Unfortunately, the Wall Street bailout -- even though it was originally penned by Treasury Secretary Paulson, the former CEO of Goldman Sachs who, pre-financial crisis, sang the praises of deregulation -- is, in its evolving legislative form, way too regulatory. As so many critics, including myself, have said, it's an undesirable "bailout" when what Wall Street and the rest of America need are a "workout." (I latched onto that catch phrase before Republican free-market zealots in the House.)

Was does that mean?

It means that the government injects money into Wall Street, but with these conditions:

First, the Street's financial institutions consider holding on to "toxic" mortgage securities that they believe can become marketable as the real estate regains its health over the next five years.

Second, in the case of securities that are judged to be hopeless, the institutions that hold them will, with federal financial support of their balance sheets, dump them at a salvage price.

Third, the federal government's aid to troubled institutions will be guided by how honestly they seek to meet legitimate credit requests, both private and public.

None of these conditions implies imposition of heavy-handed regulation on Wall Street.

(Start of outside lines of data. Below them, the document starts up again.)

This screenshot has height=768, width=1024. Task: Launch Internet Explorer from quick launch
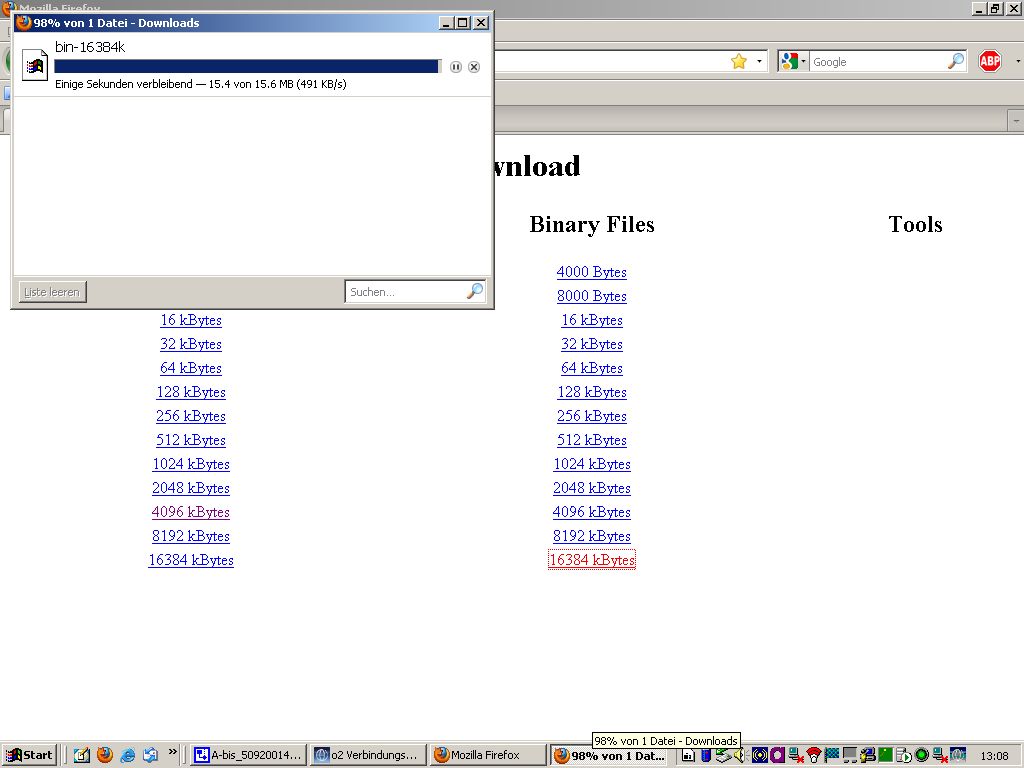tap(128, 755)
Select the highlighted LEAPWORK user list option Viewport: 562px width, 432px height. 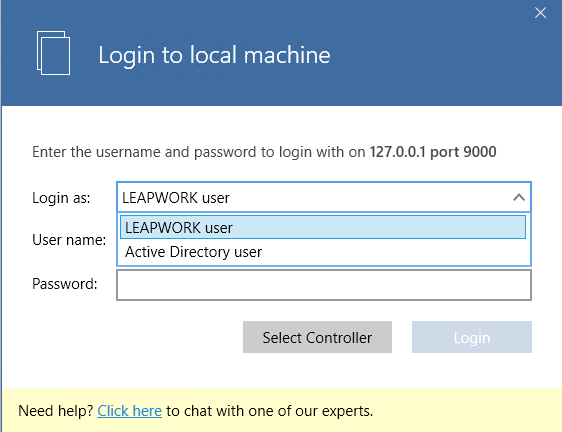point(323,227)
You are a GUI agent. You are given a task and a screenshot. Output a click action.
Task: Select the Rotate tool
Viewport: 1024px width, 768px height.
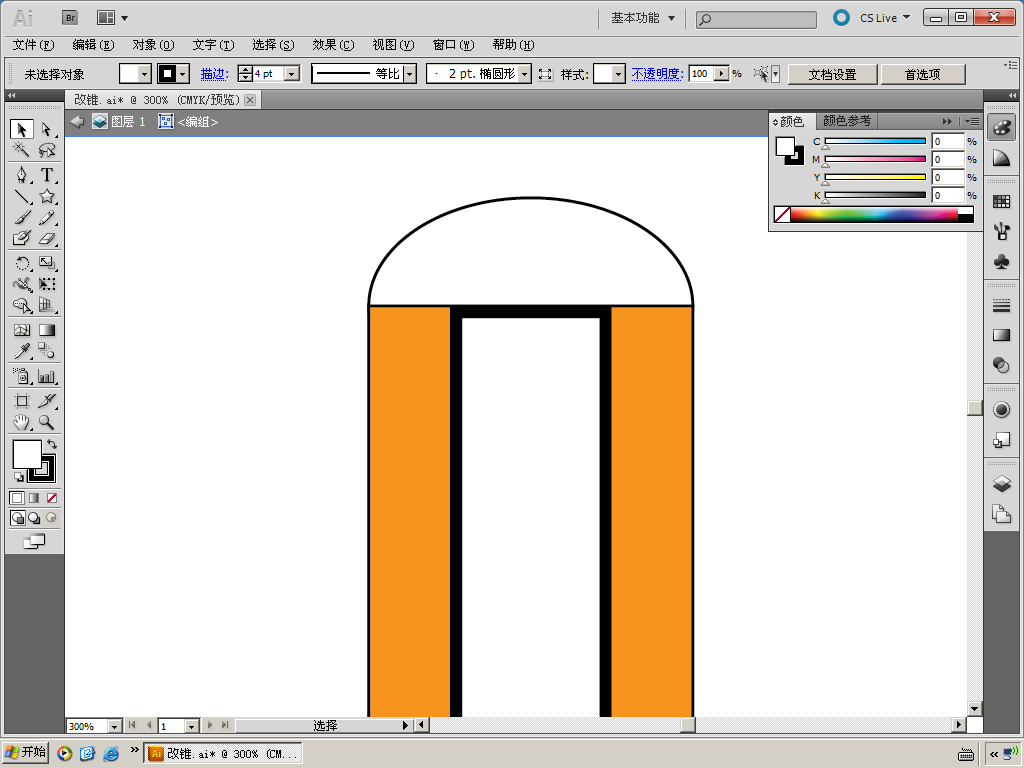[21, 263]
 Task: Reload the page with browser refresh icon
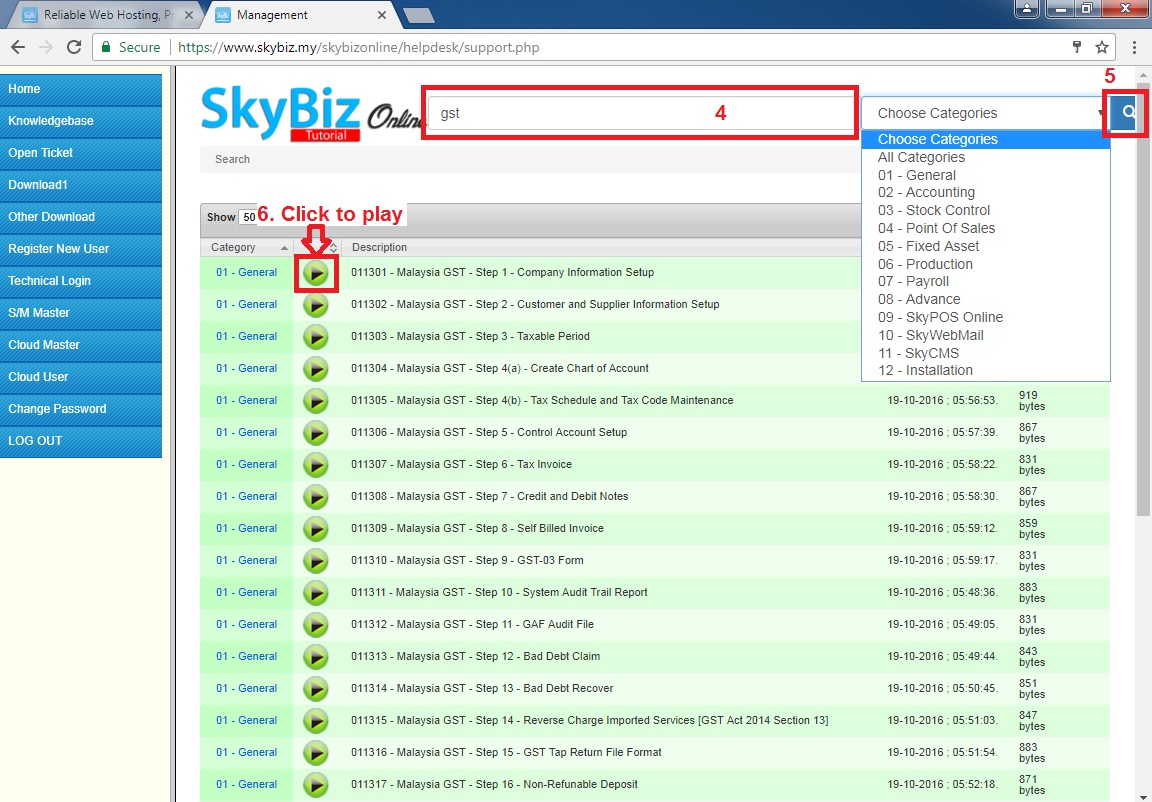tap(73, 47)
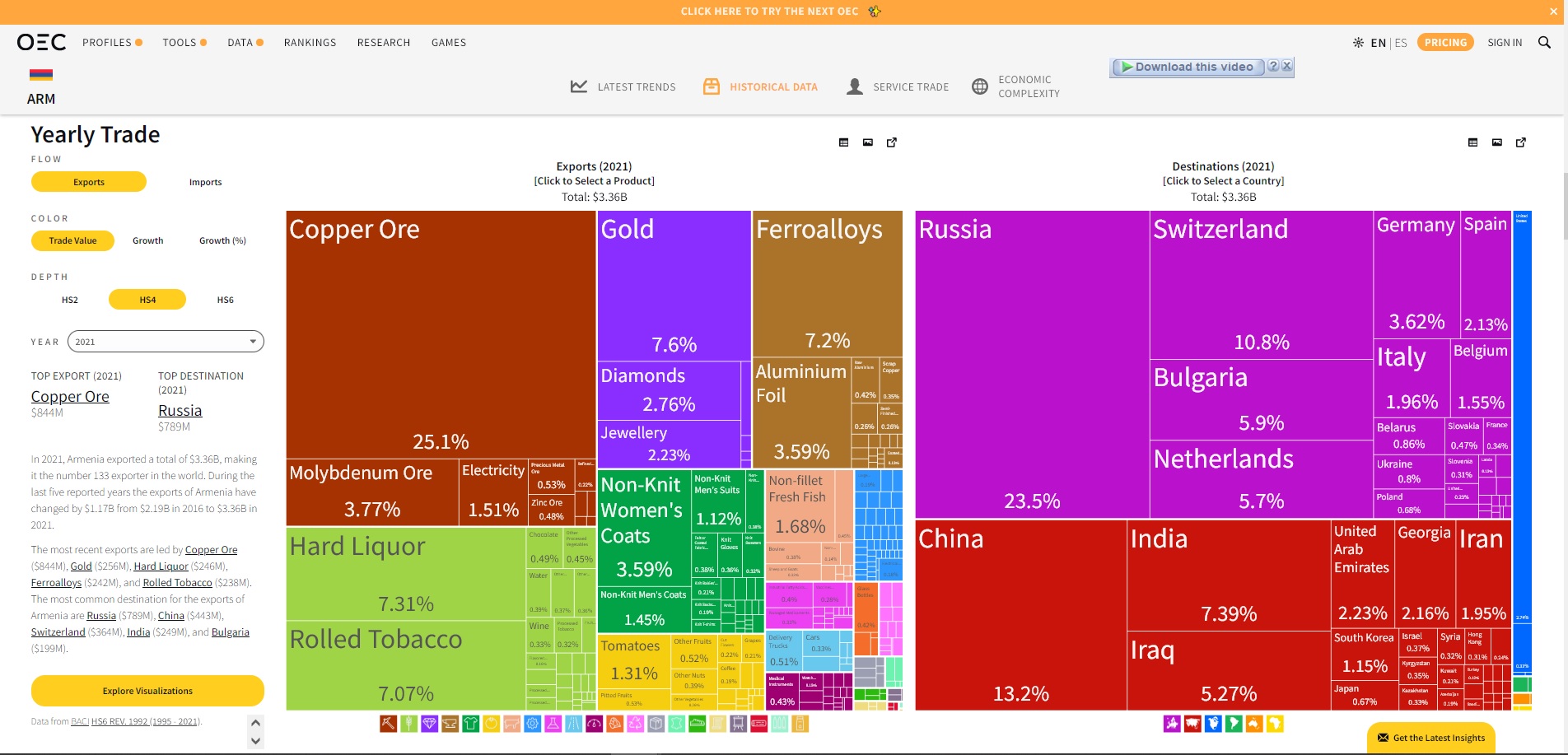Open data table view for Exports chart
The height and width of the screenshot is (755, 1568).
[843, 142]
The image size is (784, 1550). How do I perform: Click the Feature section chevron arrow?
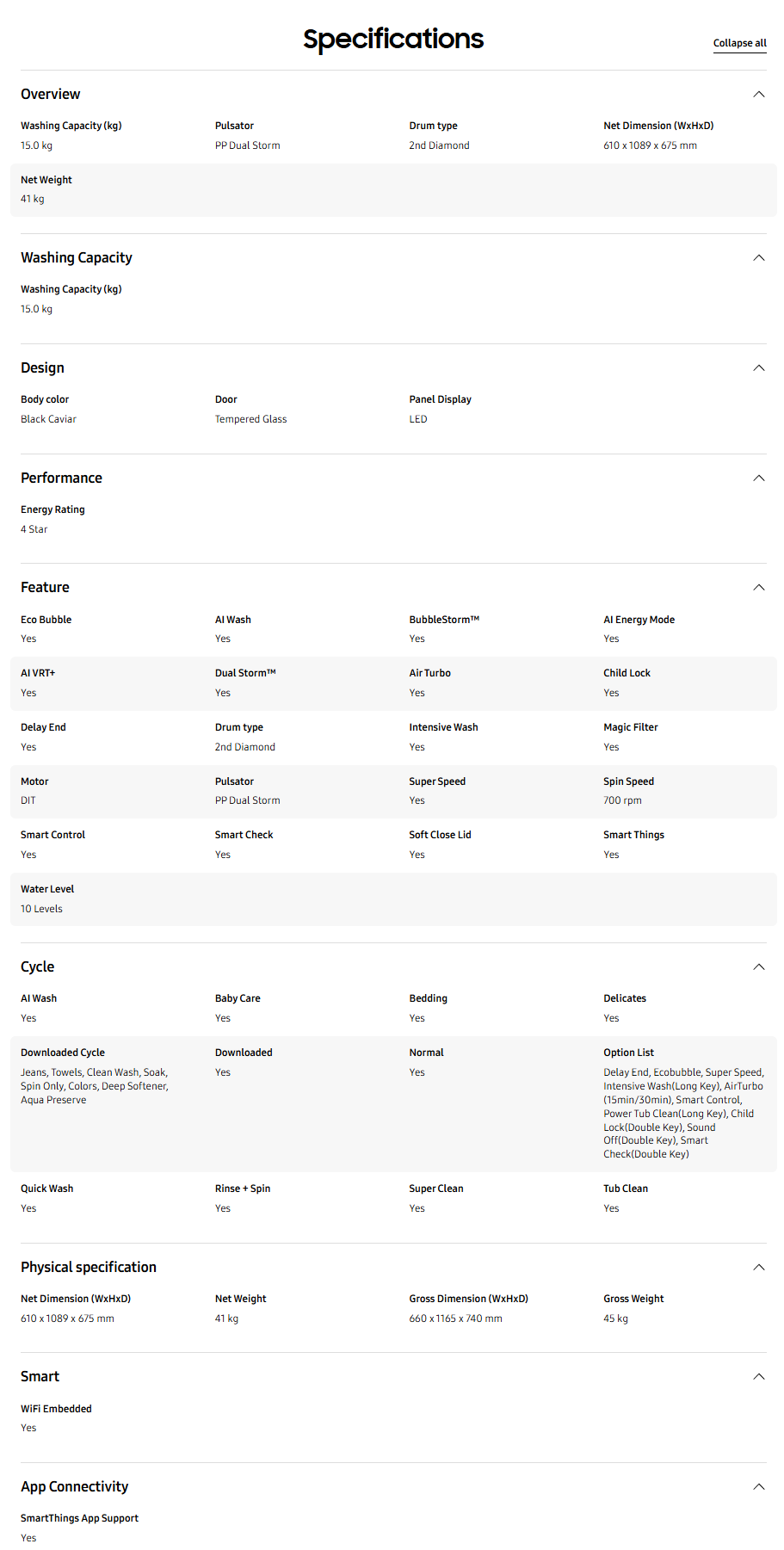[758, 588]
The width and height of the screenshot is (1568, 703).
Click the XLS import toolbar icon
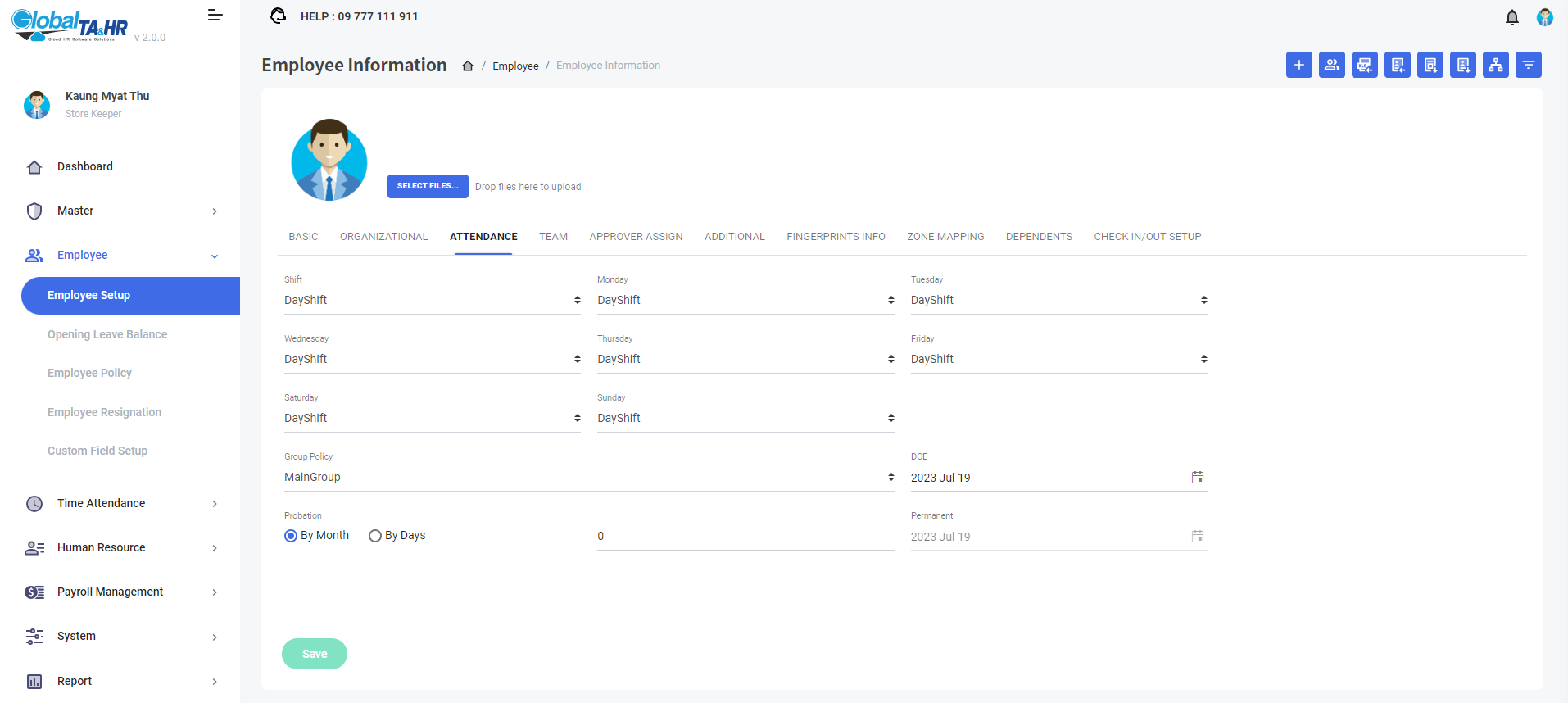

We don't need bureaucratic stifling. As Reagan or Friedman -- or, for that matter, John Maynard Keynes, whom liberals revere -- would agree, wealth is created and enlarged by private enterprise. Government should be a vigilant participant in economic activity, but when it tries to play quarterback or coach -- like Paulson & Co. did -- look out.

Of course we can't achieve the desirable outcome without Congress doing more major work on the terribly drafted -- and named -- "bailout." But we can't rely on Capitol Hill's leaders alone. Presidential candidates Obama and McCain need to weigh in -- and not just with platitudinous rhetoric. I've repeatedly argued in this blog for them to do get down to the details. A new Washington Post editorial makes the case more effectively than I ever could.

A further thought: The workout ultimately will have to include not only Wall Street but all of us. We Americans, whichever side or end of Main Street we may live on, have often been spending beyond our means. We got second mortgages to live more largely. The cruise-ship industry has thrived so gaudily mostly, I bet, through major mad money found through second mortgages. We borrowed with gusto against our credit cards. Think about those TV commercials for credit cards -- conferring respectability on living on debt upon debt -- at sometimes 24% interest (which of course is never mentioned in the commercials).

The odds are that Congress will pass the bailout in its essentially bad form. But by early next year, I'm sure, we'll know we need to move ahead to a workout -- by and for all of America. Maybe we should get ready by reaching out our hands to each other, from sea to shining sea.